Adı gizemli dursa da, bu yöntem aslında başarı olasılığını optimize etmeyi vaat eden, matematiksel ve olasılıksal bir strateji olarak öne çıkıyor.
Piyangoyu kazanmanın Çin yöntemi, aslında kumarın tarihi boyunca birçok kişinin başvurduğu olasılık çalışmalarına dayanıyor. Bu stratejinin anahtarı, oynanan sayıların toplam ödüle oranının kapsamlı bir analizini içeriyor.
Esasen, Çinlilerin piyangoyu kazanma sırrı; oyun büyüklüğü, ödül miktarı, kazanma olasılığı ve mümkün olan en az parayı yatırarak gerçek bir kar elde etme beklentisi gibi faktörleri göz önünde bulundurarak, yatırılan bahis sayısını titizlikle analiz etmekte yatıyor.
Bu yaklaşım, kazanma şansını en üst düzeye çıkarmak için tasarlanmış çağdaş bir teknik olarak kabul ediliyor. Uzmanlar, bu yöntemin özellikle kazanma şansının daha yüksek olduğu küçük piyangolarda uygulandığını belirtiyor.
Çin yöntemiyle benzerlikler taşıyan, ancak çok daha somut bir örneği olan kişi ise Rumen matematikçi Stefan Mandel. Mandel, kendi geliştirdiği olasılık formülünü kullanarak piyangoyu tam 14 kez kazandı.
1950’lerde Romanya’da başlayan serüveni, onu Avustralya’da 12 ödül kazanmaya ve sonrasında yasal bir yatırım fonu kurarak Amerika Birleşik Devletleri’nde 30 milyon dolarlık büyük bir ikramiyeye ulaşmaya kadar götürdü.
CIA ve FBI’ın dikkatini çekti
Mandel’in başarısı o kadar destansıydı ki, CIA ve FBI’ın dikkatini çekti ve sonunda piyango kurallarında değişiklikler yapılmasına neden oldu. Mahkum edilerek hapis ve para cezasına çarptırılan Mandel’in, şu anda Pasifik’teki Vanuatu’da servetinin tadını çıkardığı tahmin ediliyor.

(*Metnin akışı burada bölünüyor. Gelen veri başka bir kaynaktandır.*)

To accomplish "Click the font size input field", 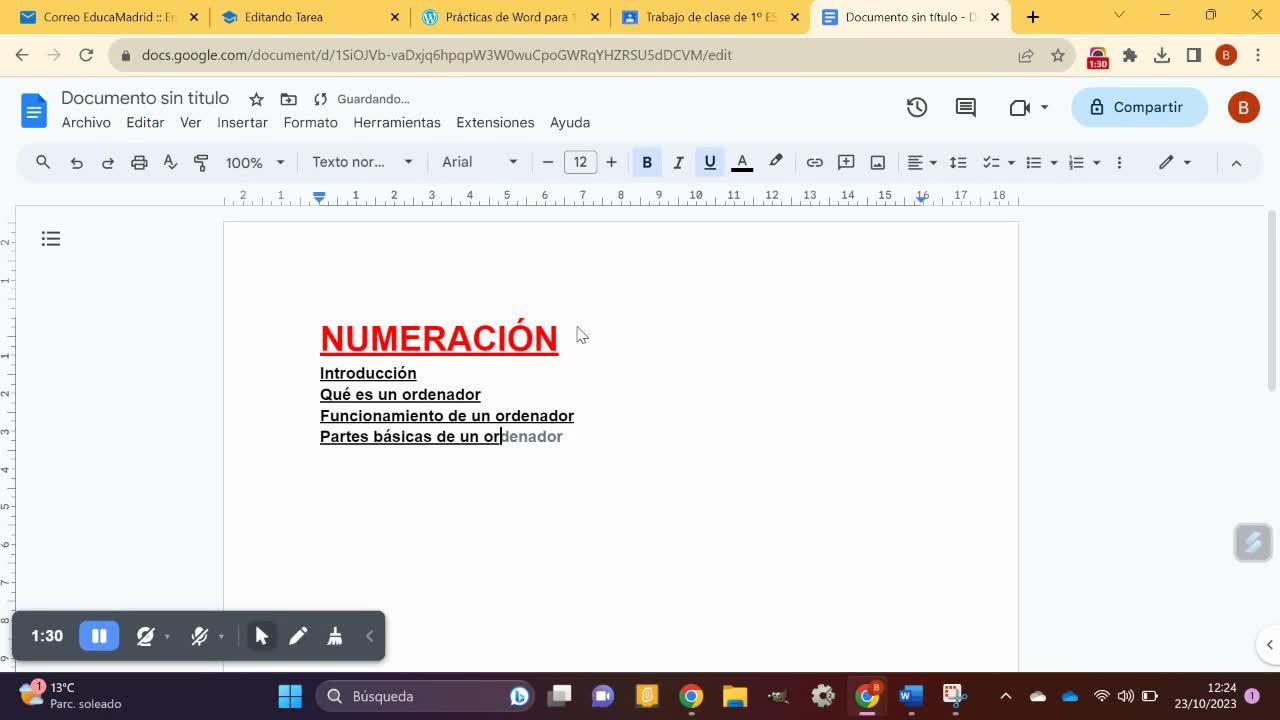I will pos(580,162).
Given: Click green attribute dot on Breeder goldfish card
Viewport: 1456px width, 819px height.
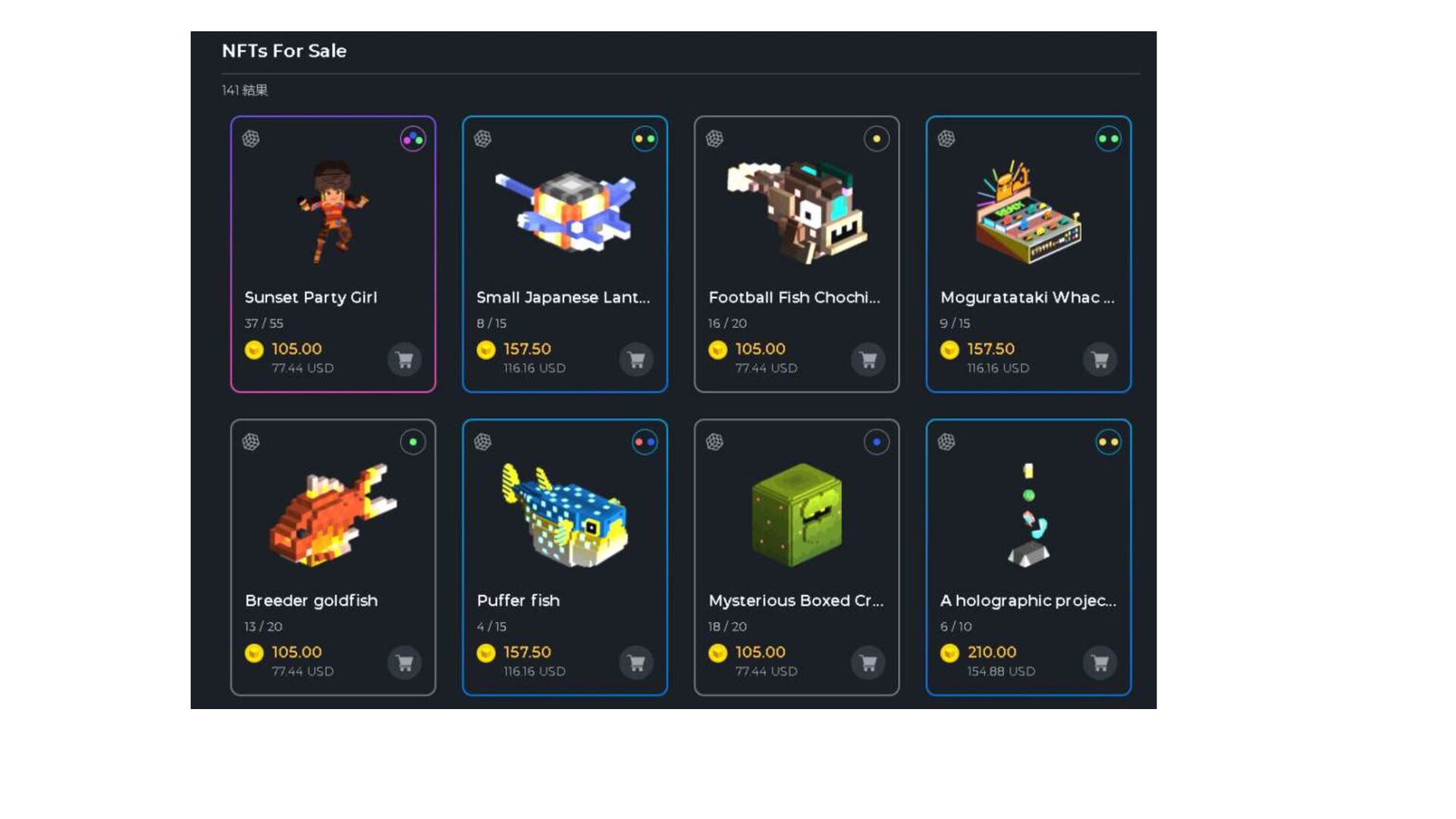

Hem Çin yöntemi hem de Mandel’in formülü, piyango gibi karmaşık kumar sistemlerini yenmek için inançların ötesinde matematiksel analize başvurmanın gücünü gösteriyor. Ancak her iki yöntemde de mutlak başarının garantisi olmadığını unutmamak gerekiyor.